Experts say the nuances of bottled water are like wine

Forget eight glasses a day. Have you had your 28 gallons a year?

This is not about basic hydration. This is how much bottled water &

the stuff that costs more per gallon than the high-octane stuff you complain about at the pump &

the typical American consumed last year.

And yet, even with all the recent attention to the sourcing and ecological impact of this ubiquitous beverage, most Americans know little about the $11 billion worth of water they drink a year, never mind how or why to evaluate it.

But they should, say experts who compare bottled water to wine.

"We usually think it's all the same, but it isn't because of trace elements, minerals, packaging," says Arthur von Wiesenberger, a consultant who may be to water what Robert Parker is to wine.

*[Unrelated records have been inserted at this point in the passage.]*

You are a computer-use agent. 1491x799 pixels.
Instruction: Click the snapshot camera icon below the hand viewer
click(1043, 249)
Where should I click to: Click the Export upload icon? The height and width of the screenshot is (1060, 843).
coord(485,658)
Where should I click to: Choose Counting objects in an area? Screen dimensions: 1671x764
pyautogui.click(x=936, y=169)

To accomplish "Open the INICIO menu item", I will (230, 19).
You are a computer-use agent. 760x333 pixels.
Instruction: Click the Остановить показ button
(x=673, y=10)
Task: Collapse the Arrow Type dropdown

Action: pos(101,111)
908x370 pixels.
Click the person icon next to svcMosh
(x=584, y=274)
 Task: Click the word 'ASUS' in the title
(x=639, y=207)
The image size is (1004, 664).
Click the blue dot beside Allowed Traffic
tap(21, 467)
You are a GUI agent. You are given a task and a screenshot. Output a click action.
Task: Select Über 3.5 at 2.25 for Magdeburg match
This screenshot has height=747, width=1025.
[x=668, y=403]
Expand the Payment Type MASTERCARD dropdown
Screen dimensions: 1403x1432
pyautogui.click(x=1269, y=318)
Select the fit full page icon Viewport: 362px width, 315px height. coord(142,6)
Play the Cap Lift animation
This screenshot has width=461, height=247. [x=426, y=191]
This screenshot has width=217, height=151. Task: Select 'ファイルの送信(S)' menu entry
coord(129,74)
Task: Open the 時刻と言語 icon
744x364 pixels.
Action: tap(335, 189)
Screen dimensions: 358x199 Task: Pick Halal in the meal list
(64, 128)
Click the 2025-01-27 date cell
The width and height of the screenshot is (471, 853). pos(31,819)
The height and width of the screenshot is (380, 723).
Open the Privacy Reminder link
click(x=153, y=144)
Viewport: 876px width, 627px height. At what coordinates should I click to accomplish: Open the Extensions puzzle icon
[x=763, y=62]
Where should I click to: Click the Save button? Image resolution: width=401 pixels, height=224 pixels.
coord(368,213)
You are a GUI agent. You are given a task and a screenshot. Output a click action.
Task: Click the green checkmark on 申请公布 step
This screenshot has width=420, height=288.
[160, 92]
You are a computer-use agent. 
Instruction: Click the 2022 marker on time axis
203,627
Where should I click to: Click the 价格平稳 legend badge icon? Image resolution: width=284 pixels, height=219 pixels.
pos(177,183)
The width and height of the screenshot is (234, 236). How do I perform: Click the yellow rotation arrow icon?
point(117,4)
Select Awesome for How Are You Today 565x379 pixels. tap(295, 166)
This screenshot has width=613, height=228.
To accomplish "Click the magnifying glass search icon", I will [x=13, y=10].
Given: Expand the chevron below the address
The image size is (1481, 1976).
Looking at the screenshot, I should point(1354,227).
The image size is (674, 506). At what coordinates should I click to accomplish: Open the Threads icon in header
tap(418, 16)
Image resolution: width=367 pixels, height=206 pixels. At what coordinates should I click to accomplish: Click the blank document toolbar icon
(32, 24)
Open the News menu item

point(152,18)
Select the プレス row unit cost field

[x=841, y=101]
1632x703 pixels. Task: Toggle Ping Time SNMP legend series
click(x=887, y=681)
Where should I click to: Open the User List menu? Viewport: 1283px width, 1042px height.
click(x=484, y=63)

"Water is an amazing thing," he says. "It will reach out and touch something."

And the something that it touches will give it a distinct taste and even "mouthfeel," in the parlance of water tasters.

Potassium, for example, may give water a sweet taste. Silica may impart silkiness. Calcium can give the water a lactic taste some people find refreshing. Others enjoy the cleansing quality of water with a high sodium content.

"Bottled water is the next wine," says bottled water expert Michael Mascha, founder of, a site dedicated to cataloging and evaluating bottled waters from around the world.

"People are starting to pay attention to where water is coming from. In a general sense, bottled water is making the transition from a commodity product to one with terroir," he says.

Long a staple of European tables, bottled water was popular in the U.S. during the early 20th century, but vanished during the Great Depression. It resurfaced during the 1970s, when Perrier was photographed in the hands of glitterati.

During the past five years, consumption surged 59 percent, making it America's favorite beverage after soda. In 2006, Americans quaffed 8.3 billion gallons of bottled water.

In the United States, consumers can now pick from about 350 varieties of bottled water, ranging from purified tap water (such as Coca-Cola Co.'s Dasani and Pepsi's Aquafina), to waters bottled from particular sources.

Sourced waters can come from springs (such as the sparkling San Pellegrino or the still Evian), underground reservoirs called aquifers (such as Fiji and Voss), or even from glaciers or harvested rainfall.

And each source, say connoisseurs, has its own fingerprint.

In Philadelphia, Water Works Restaurant and Lounge, which opened last year, stocks nearly two dozen waters from around the world and caters to a regular crowd of newly minted connoisseurs willing to pay up to $55 a bottle.

"We have several regular customers who come in and have to have their water and it's chilled to a different degree," says the restaurant's guest services coordinator Vera Masi.

"Some people will taste it and actually say 'This is woodsy' or 'This is crisp,'" she says. But, she adds, many other customers use a less sophisticated screen: packaging.

The restaurant's most expensive water, the $55 Bling H20, comes in a vessel encrusted with Swarovski rhinestones. "I guarantee you that every single person who orders the Bling takes the bottle home with them," she says.